Selected extract:
**********

Different floating point result with optimization enabled - compiler bug?

Asked 22/9, 2011 at 15:44 Answered 15/6, 2018 at 17:21

120

The below code works on Visual Studio 2008 with and without optimization. But it only works on g++ without optimization (O0).

#include <cstdlib>
#include <iostream>
#include <cmath>

double round(double v, double digit)
{
    double pow = std::pow(10.0, digit);
    double t = v * pow;
    //std::cout << "t:" << t << std::endl;
    double r = std::floor(t + 0.5);
    //std::cout << "r:" << r << std::endl;
    return r / pow;
}

int main(int argc, char *argv[])
{
    std::cout << round(4.45, 1) << std::endl;
    std::cout << round(4.55, 1) << std::endl;
}

The output should be:

4.5
4.6

But g++ with optimization (O1 - O3) will output:

4.5
4.5

If I add the volatile keyword before t, it works, so might there be some kind of optimization bug?

Test on g++ 4.1.2, and 4.4.4.

Here is the result on ideone: http://ideone.com/Rz937

And the option I test on g++ is simple:

g++ -O2 round.cpp

The more interesting result, even I turn on /fp:fast option on Visual Studio 2008, the result still is correct.

Further question:

I was wondering, should I always turn on the -ffloat-store option?

Because the g++ version I tested is shipped with CentOS/Red Hat Linux 5 and CentOS/Redhat 6.

I compiled many of my programs under these platforms, and I am worried it will cause unexpected bugs inside my programs. It seems a little difficult to investigate all my C++ code and used libraries whether they have such problems. Any suggestion?

**********

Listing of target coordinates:
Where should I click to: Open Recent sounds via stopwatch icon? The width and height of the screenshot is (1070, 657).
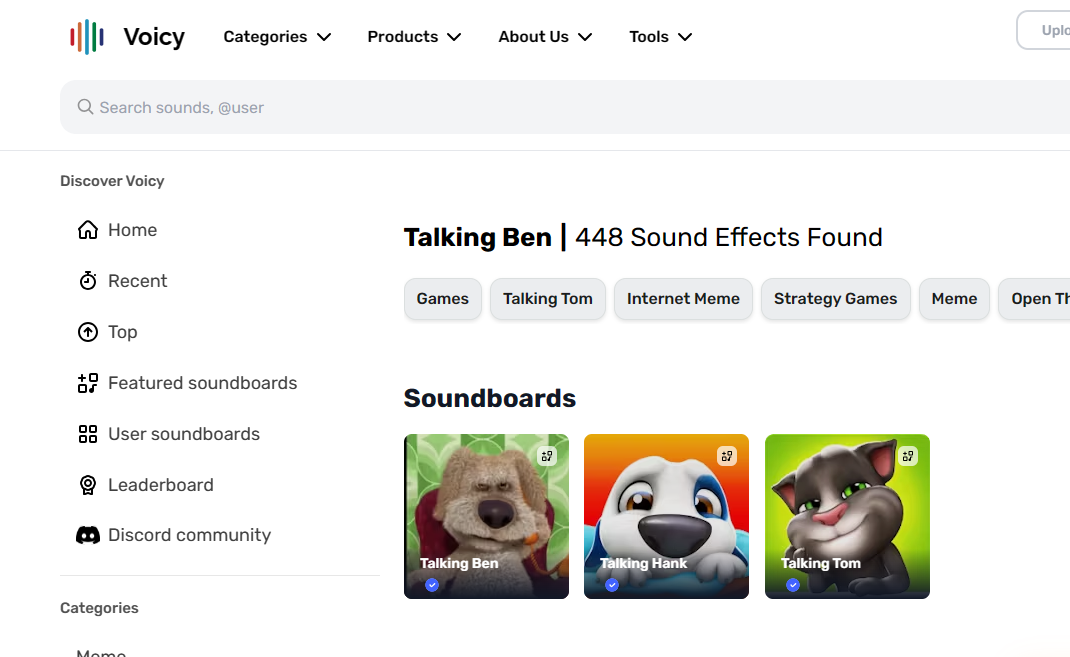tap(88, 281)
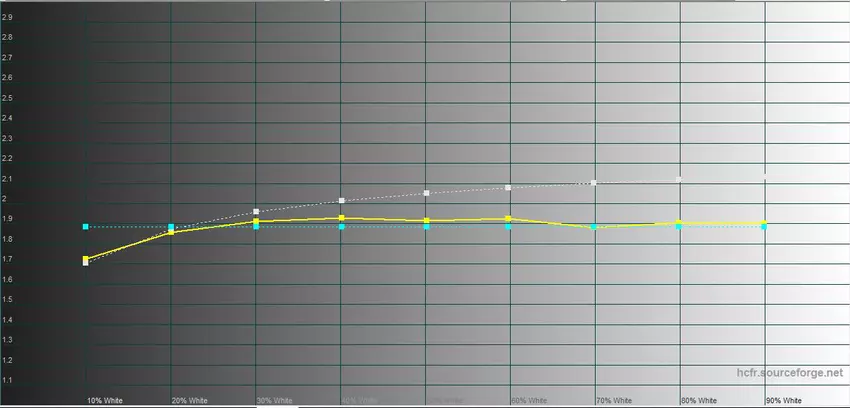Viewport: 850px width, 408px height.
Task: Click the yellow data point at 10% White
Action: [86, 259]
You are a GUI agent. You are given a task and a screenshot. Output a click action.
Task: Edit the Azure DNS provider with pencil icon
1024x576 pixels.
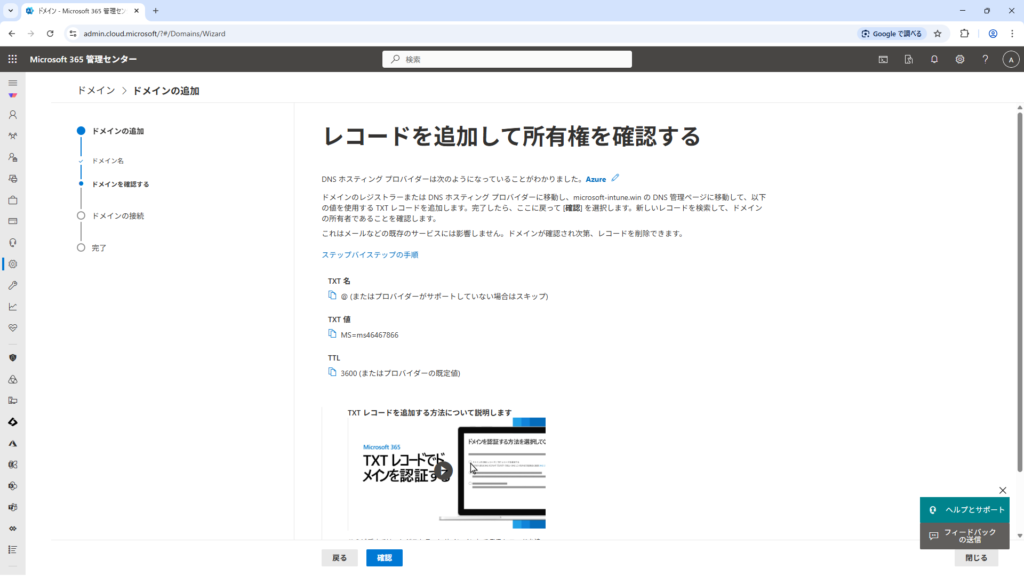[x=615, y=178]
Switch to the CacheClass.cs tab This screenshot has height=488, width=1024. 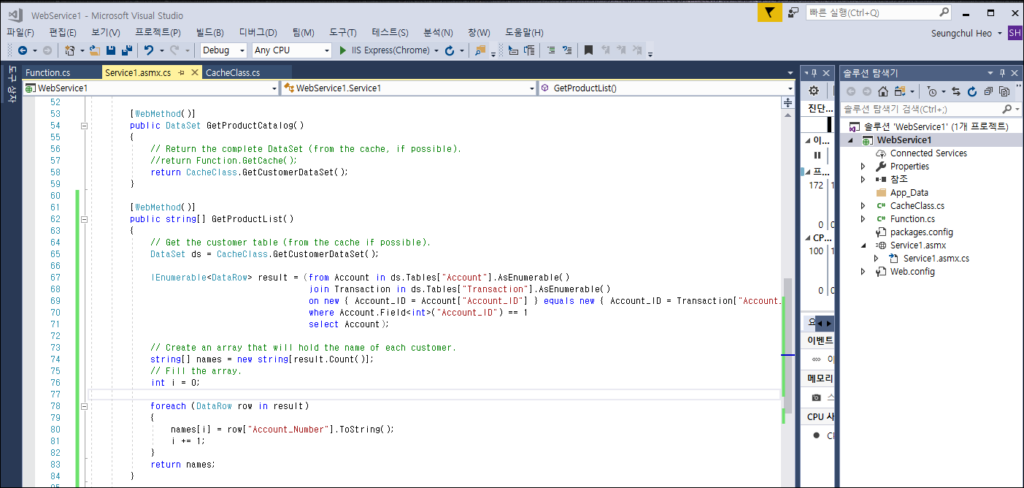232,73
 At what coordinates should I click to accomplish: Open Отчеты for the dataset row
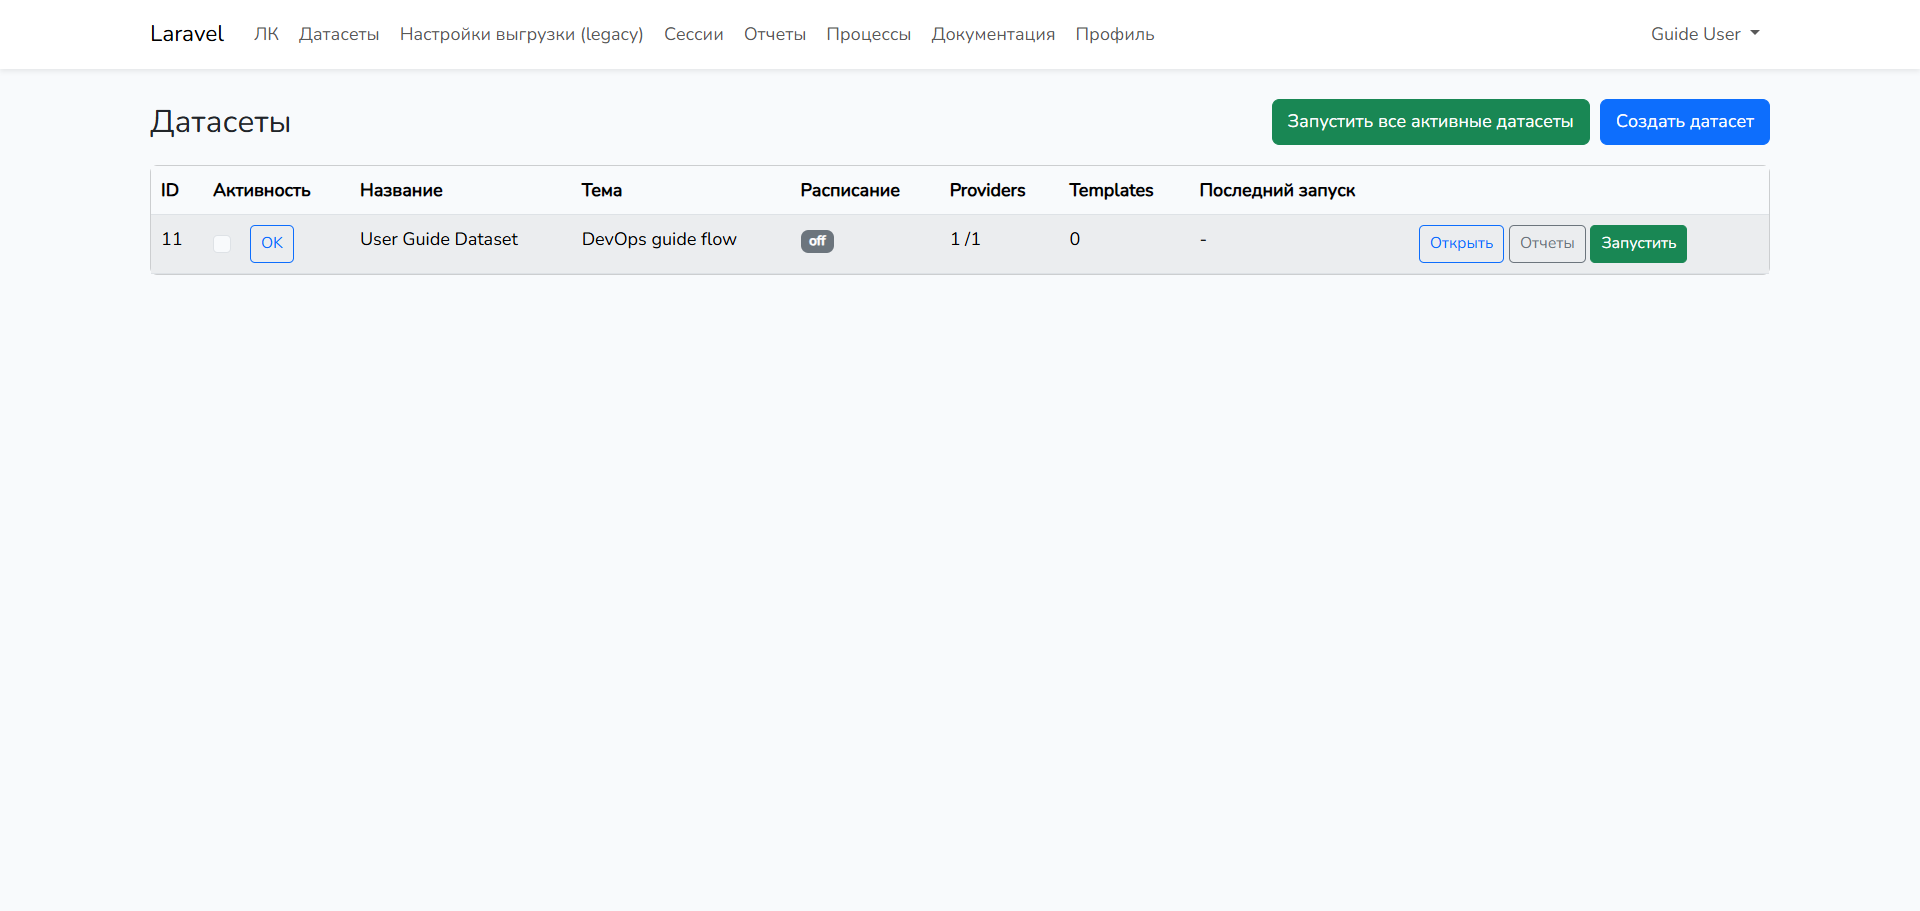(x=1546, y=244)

**********

What you need to do:
1. Answer these questions about the floating point question:
(a) Which g++ versions were tested?
(b) Which keyword, added before t, makes the code work?
(c) On which platforms is the tested g++ version shipped?
2. Extract a passage from the floating point question word for word, beginning at the words "I was wondering, should" and stopping after the words "and CentOS/Redhat 6.".

Results of the exercise:
1.
(a) g++ 4.1.2 and 4.4.4.
(b) The volatile keyword.
(c) CentOS/Red Hat Linux 5 and CentOS/Redhat 6.

2.
I was wondering, should I always turn on the -ffloat-store option?

Because the g++ version I tested is shipped with CentOS/Red Hat Linux 5 and CentOS/Redhat 6.